GOAL →
From the article below on animal agriculture and biodiversity, copy word for word the stretch starting at "So, What Can" and ending at "from the equation.".

SOURCE DOCUMENT →
So, What Can YOU Do About This?
It can seem like all of the cards are stacked against you on this one, but this is hardly the case. Humans have shown we have the power to inflict damage on the world, but in turn, we also have the power to heal that damage. Now that you know how animal agriculture is causing the world to loss it’s precious biodiversity, you can help to repair the damage done by removing your personal diet from the equation.
One Green Planet believes that our global food system dominated by industrial animal agriculture is at the heart of our environmental crisis.
This destructive industry currently occupies over half of the world’s arable land resources, uses the majority of our freshwater stores, and drives greenhouse gas emissions. Additionally, this system causes rampant air and water pollution, land degradation, deforestation and is pushing countless species to the brink of extinction. And yet, one in eight people still suffer from food scarcity.
As Nil Zacharias, Editor-in-Chief and Co-founder of One Green Planet says,”When we draw the parallels between species conservation and our food choices to demonstrate how by lowering our demand for destructive food products, we can start to heal our broken food system and give species a fighting chance for survival.”

SOURCE DATA →

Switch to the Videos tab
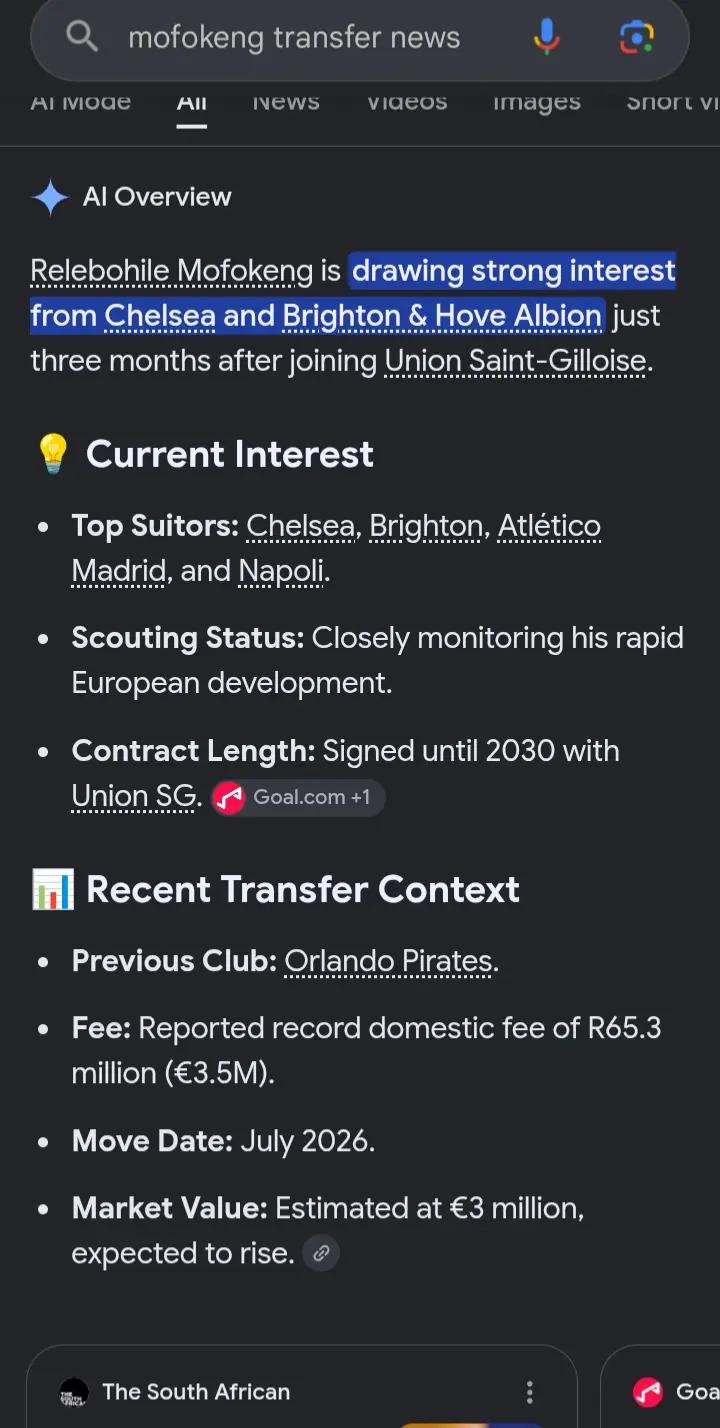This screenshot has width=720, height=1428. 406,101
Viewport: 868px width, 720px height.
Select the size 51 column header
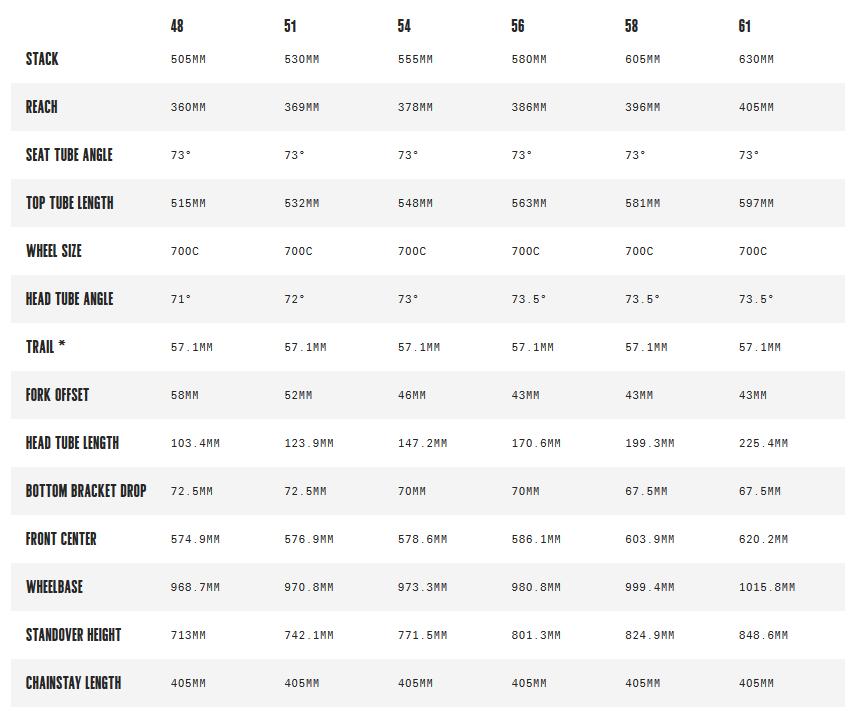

FULL OUTPUT →
So, What Can YOU Do About This?
It can seem like all of the cards are stacked against you on this one, but this is hardly the case. Humans have shown we have the power to inflict damage on the world, but in turn, we also have the power to heal that damage. Now that you know how animal agriculture is causing the world to loss it’s precious biodiversity, you can help to repair the damage done by removing your personal diet from the equation.